Les services à valeur ajoutée ont deux classifications possibles au Portugal, avec des préfixes d'accès différenciés.

Les services dits "récréatifs et commerciaux" caractérisés par le préfixe d'accès 0641. Les services dits "informatifs et utilitaires" caractérisés par le préfixe d'accès 0601.

Une distinction est faite entre les serveurs qui adoptent le code qui opèrent sur un préfixe différent de ceux qui ne le respectent pas.

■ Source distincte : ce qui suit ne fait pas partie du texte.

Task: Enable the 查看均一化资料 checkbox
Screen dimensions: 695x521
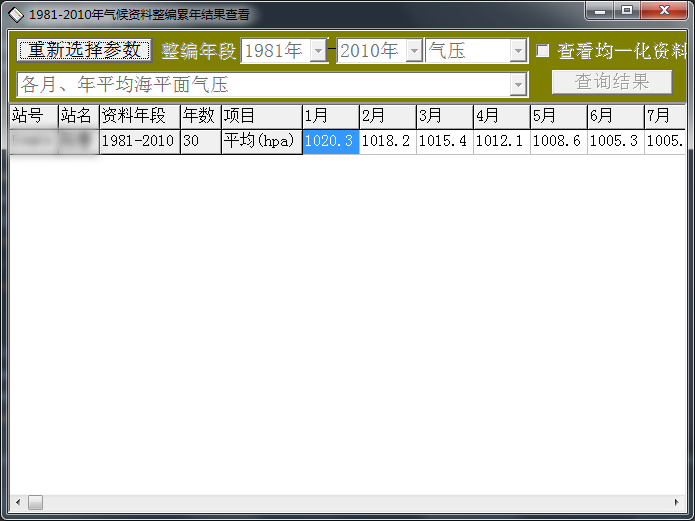Action: click(543, 51)
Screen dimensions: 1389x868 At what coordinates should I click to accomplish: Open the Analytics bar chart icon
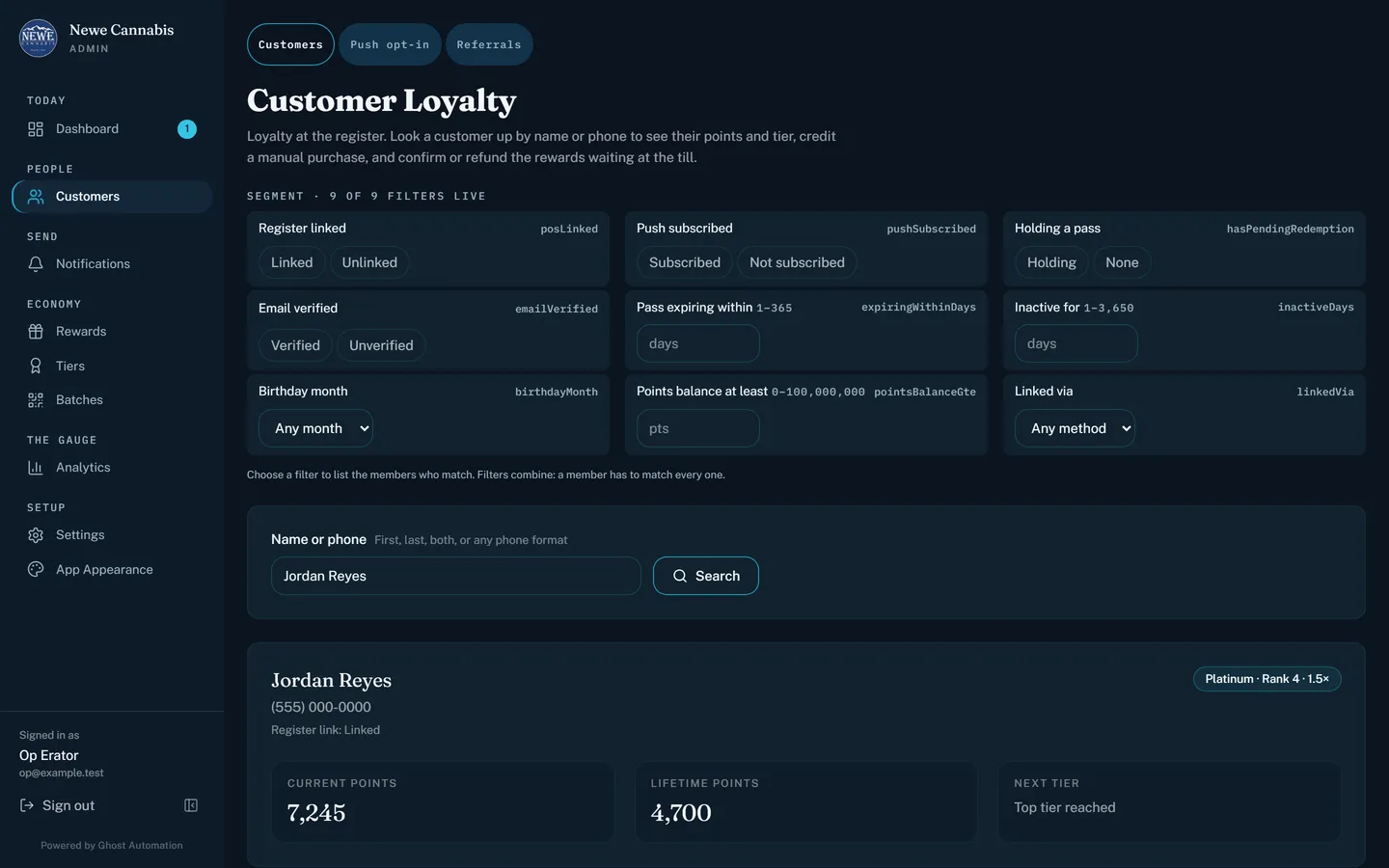coord(36,468)
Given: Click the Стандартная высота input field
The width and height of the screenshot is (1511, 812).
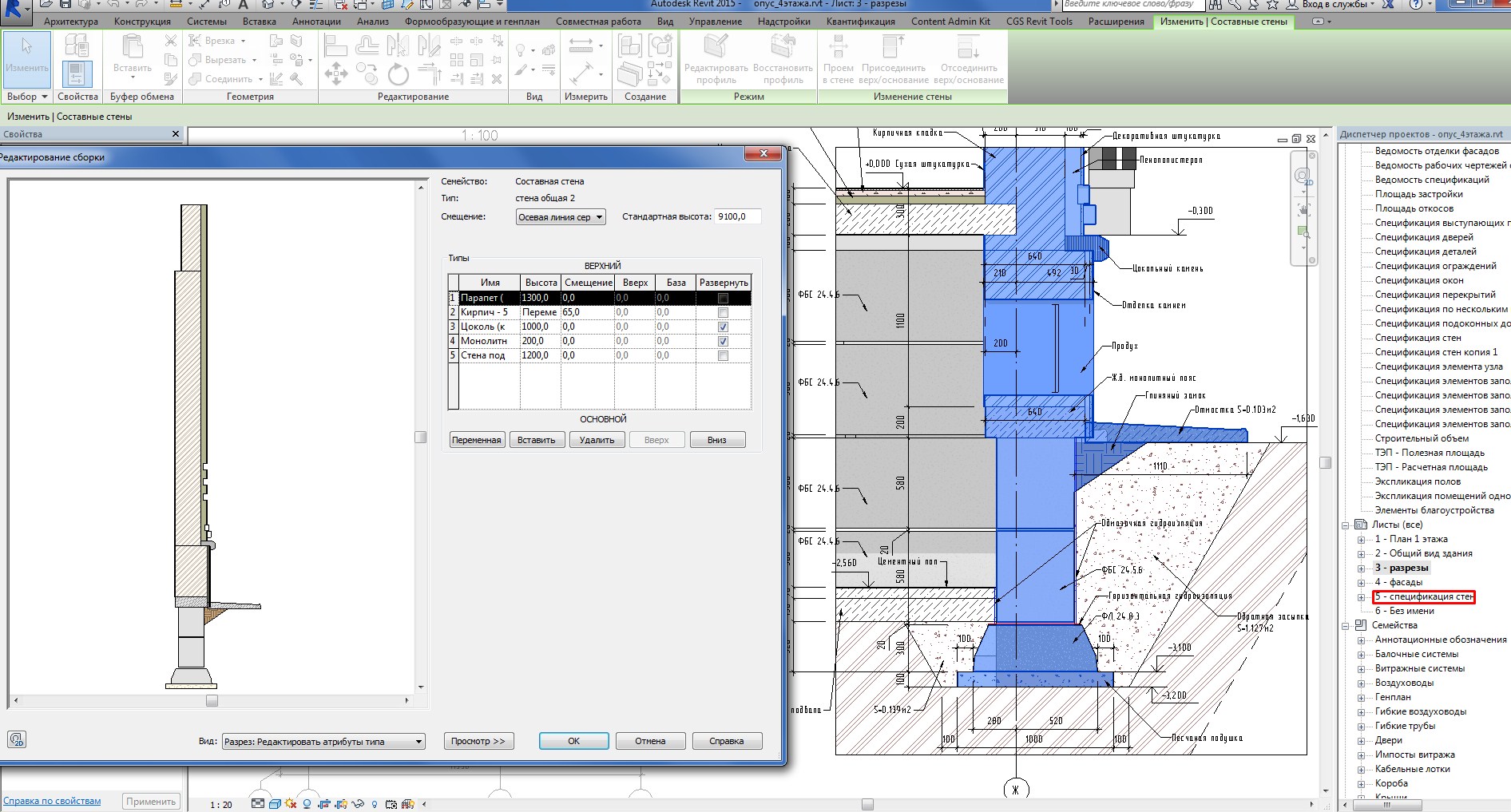Looking at the screenshot, I should [738, 216].
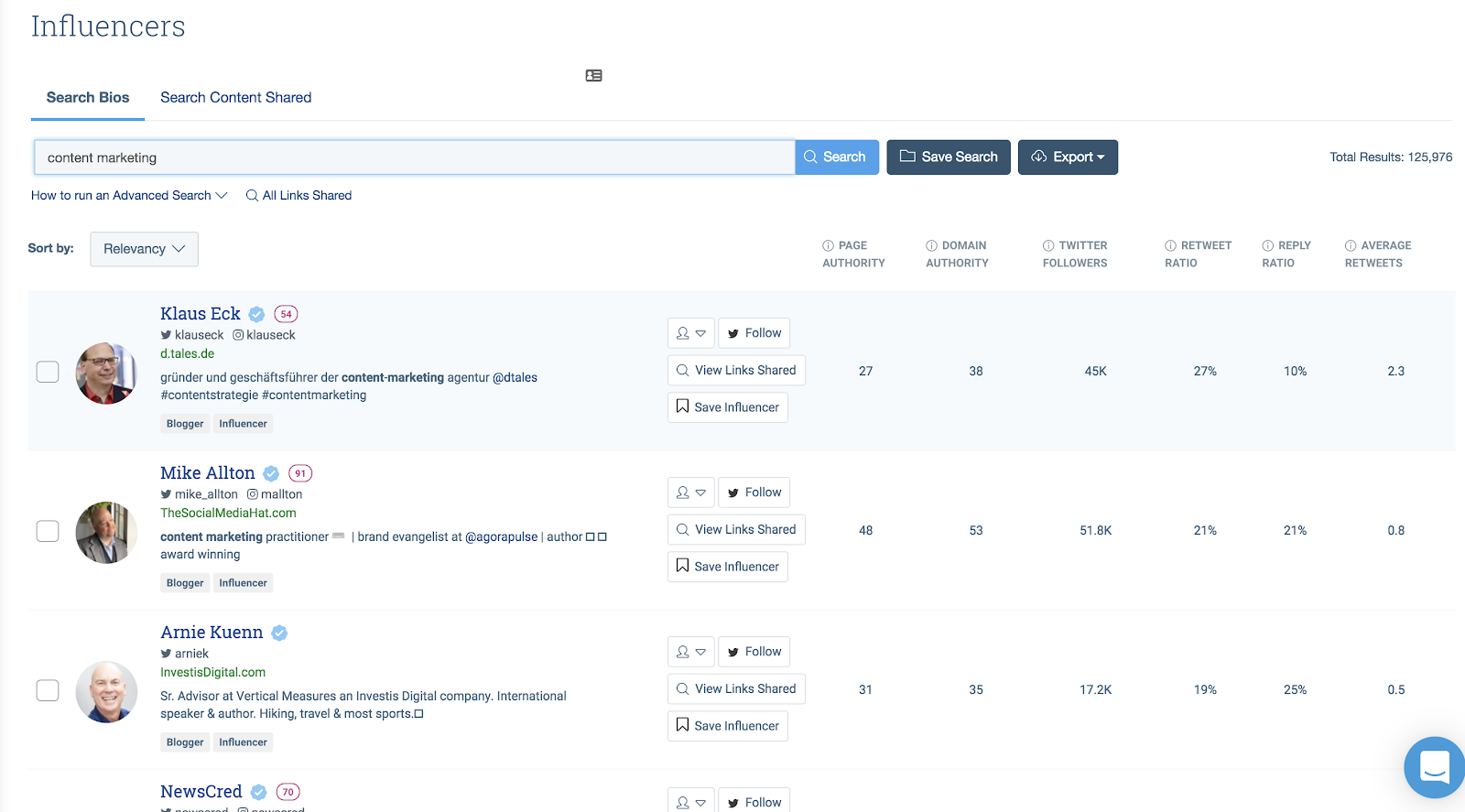Click the card view icon above search bar

click(x=593, y=76)
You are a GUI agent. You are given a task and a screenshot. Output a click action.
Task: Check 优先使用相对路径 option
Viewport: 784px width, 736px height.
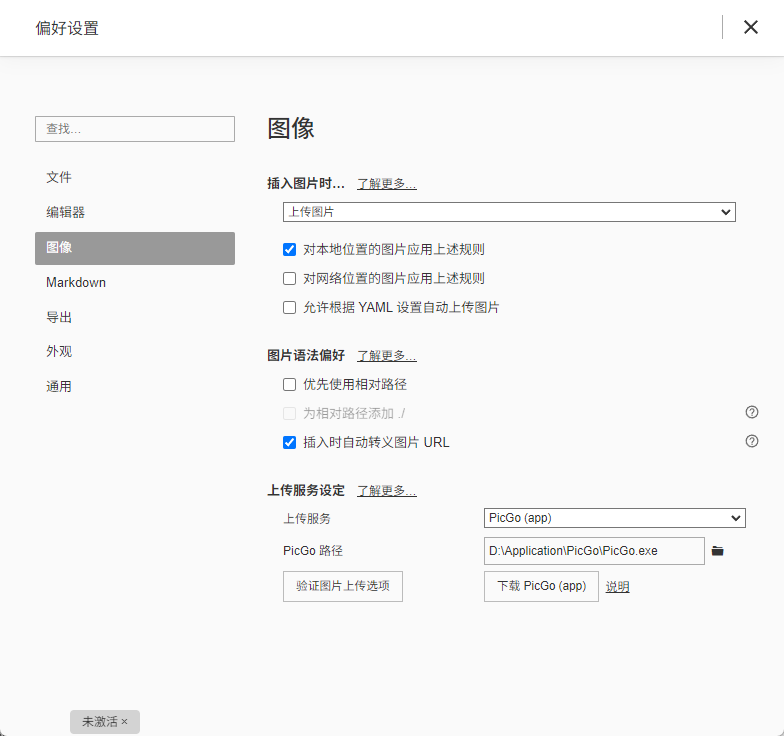click(x=290, y=384)
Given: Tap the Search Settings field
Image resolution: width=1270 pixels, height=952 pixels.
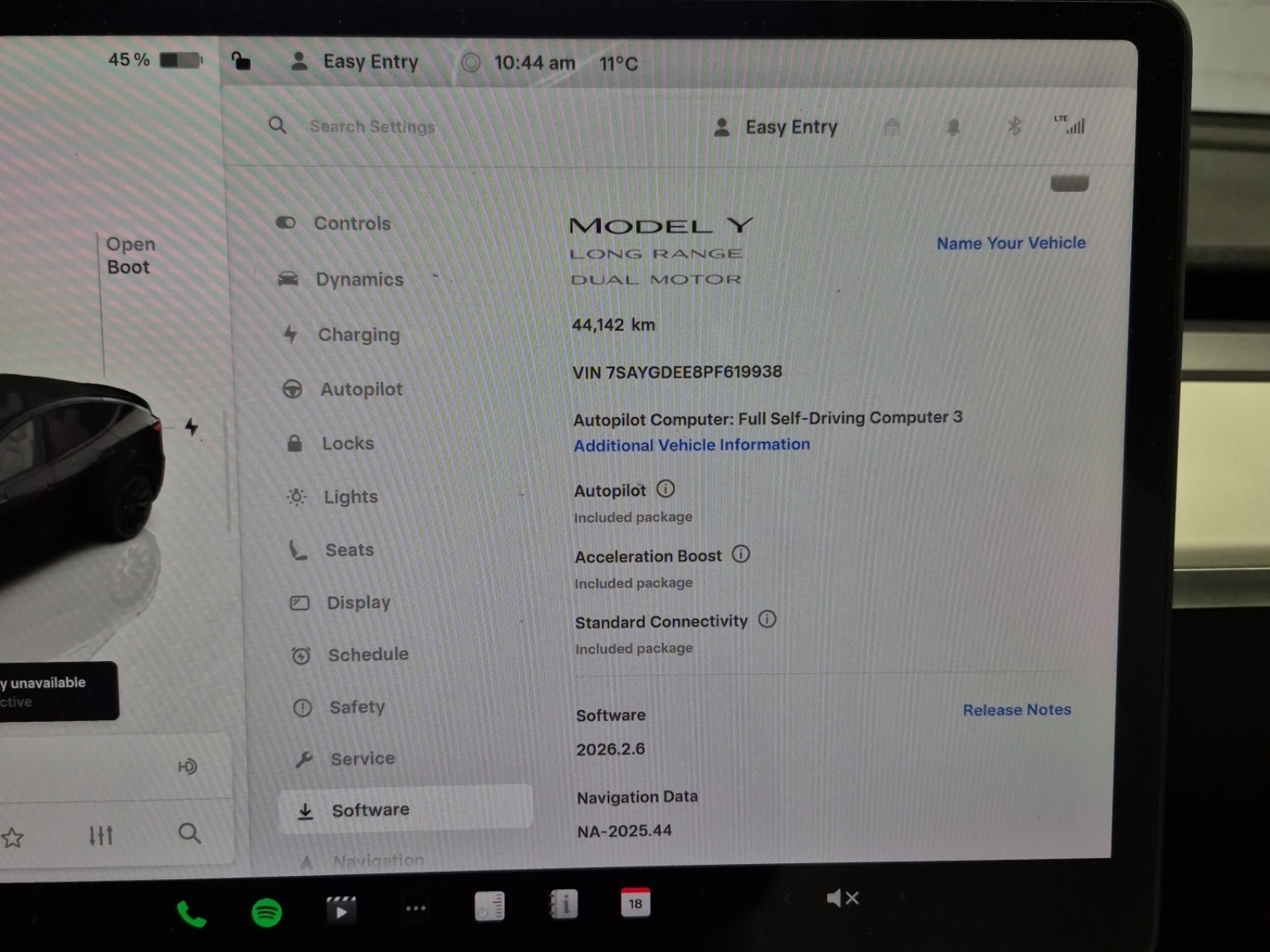Looking at the screenshot, I should coord(372,127).
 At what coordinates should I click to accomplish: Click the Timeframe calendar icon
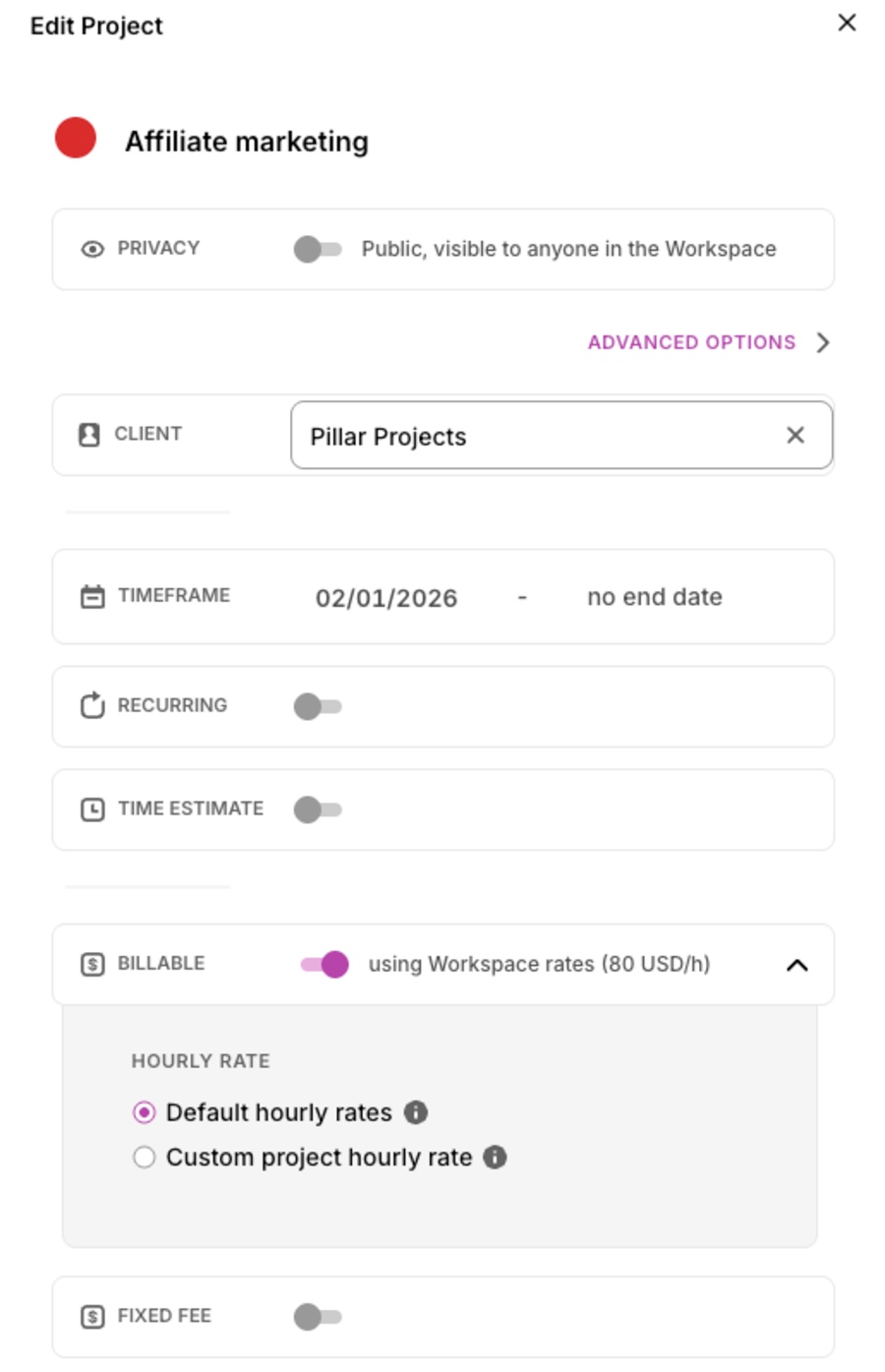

Au Portugal, les opérateurs téléphoniques ont le droit de refuser l'accès à leur réseau aux serveurs qui n'adoptent pas le Code.

c) Au Royaume Uni

Les indicatifs se regroupent en 4 catégories les 03 et 06 et les 08 et 09.

A l'exception d'un préfixe forfaitaire, ils sont tous facturés à la minute.

Au Royaume-Uni, les sociétés qui souhaitent opérer sur les tarifs les plus élevés à £1,50 par minute ont besoin d'une autorisation préalable de l'ICSTIS pour le faire.

Une telle autorisation est également requise pour certains services opérant à £1,00 par minute et depuis 1996 pour tous les services d'échanges simultanés quelle que soit leur tarification.

Comme les consommateurs ne s'y retrouvaient plus dans le système de numérotation, il a été, décidé que tous les services relevant d'une surtarification commenceraient par le préfixe 09. Cette harmonisation est en cours. Progressivement tous les serveurs changent d'indicatif.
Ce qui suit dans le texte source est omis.